Section 2.02 . Non-Contravention. The execution, delivery and performance by Shareholder of this Agreement and the consummation of the transactions contemplated hereby do not and will not (i) violate any Applicable Law (as defined in the Transaction Agreement), (ii) require any consent or other action by any Person under, constitute a default under, or give rise to any right of termination, cancellation or acceleration or to a loss of any benefit to which Shareholder is entitled under any provision of any agreement or other instrument binding on Shareholder or (iii) result in the imposition of any Lien (as defined in the Transaction Agreement) on any Covered Company Shares.
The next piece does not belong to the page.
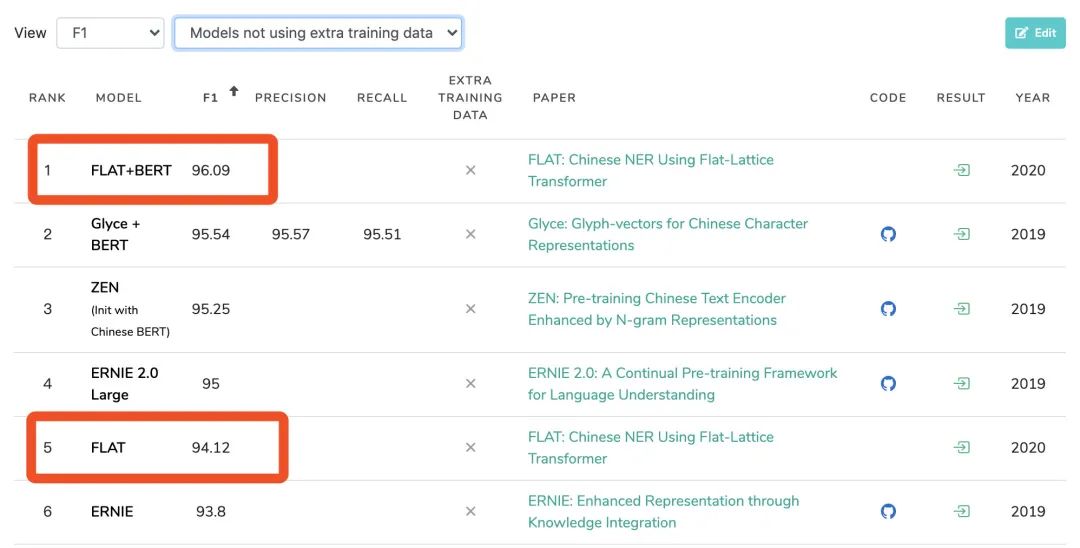Expand the extra training data filter dropdown
Viewport: 1080px width, 548px height.
(x=318, y=33)
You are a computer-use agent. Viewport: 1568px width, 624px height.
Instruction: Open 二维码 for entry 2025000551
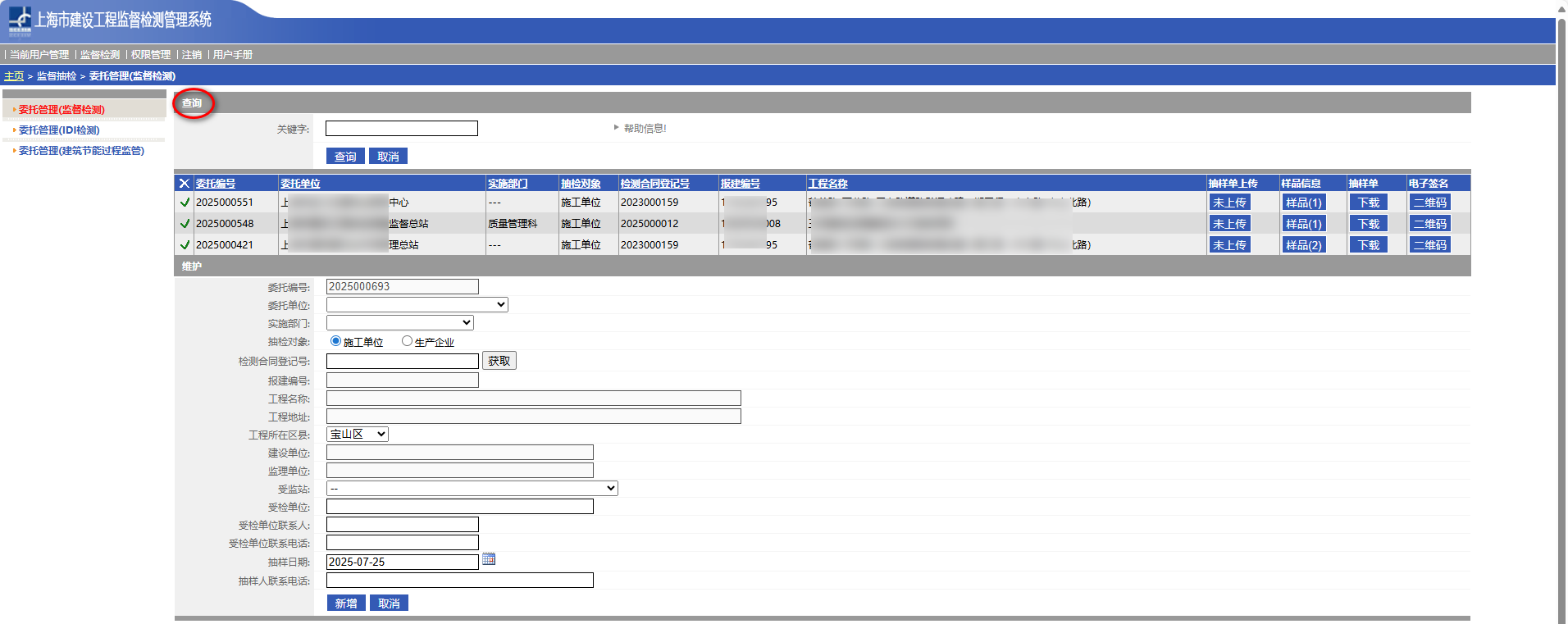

Section 2.03 . Ownership of Company Shares. Shareholder is the owner of Shareholder’s Covered Company Shares, free and clear of any limitation or restriction on Shareholder’s right to vote any such Covered Company Shares. None of Shareholder’s Covered Company Shares is subject to any voting trust or other agreement or arrangement with respect to the voting of the Covered Company Shares. Shareholder has, and at all times during the term of this Agreement will have, with respect to Shareholder’s Covered Company Shares, the sole power, directly or indirectly, to vote Shareholder’s Covered Company Shares, and at all times during the term of this Agreement will have, the complete and exclusive power to, directly or indirectly, issue (or cause the issuance of) instructions with respect to the matters set forth in Article 1 and agree to all matters set forth in this Agreement.
Section 2.04 . Finder’s Fees. No investment banker, broker, finder or other intermediary is entitled to a fee or commission from the Company in respect of this Agreement based upon any arrangement or agreement made by or on behalf of Shareholder except for (i) reasonable costs and expenses incurred by Shareholder’s counsels in connection with this Agreement and (ii) additional and/or increased fees and/or commissions for the benefit of Credit Suisse resulting from entering into this Agreement for purposes of determining the fees and commissions, if any, that Credit Suisse may be owed in connection with the transactions contemplated by the Transaction Agreement and the Securities Purchase Agreement (as defined in the Transaction Agreement).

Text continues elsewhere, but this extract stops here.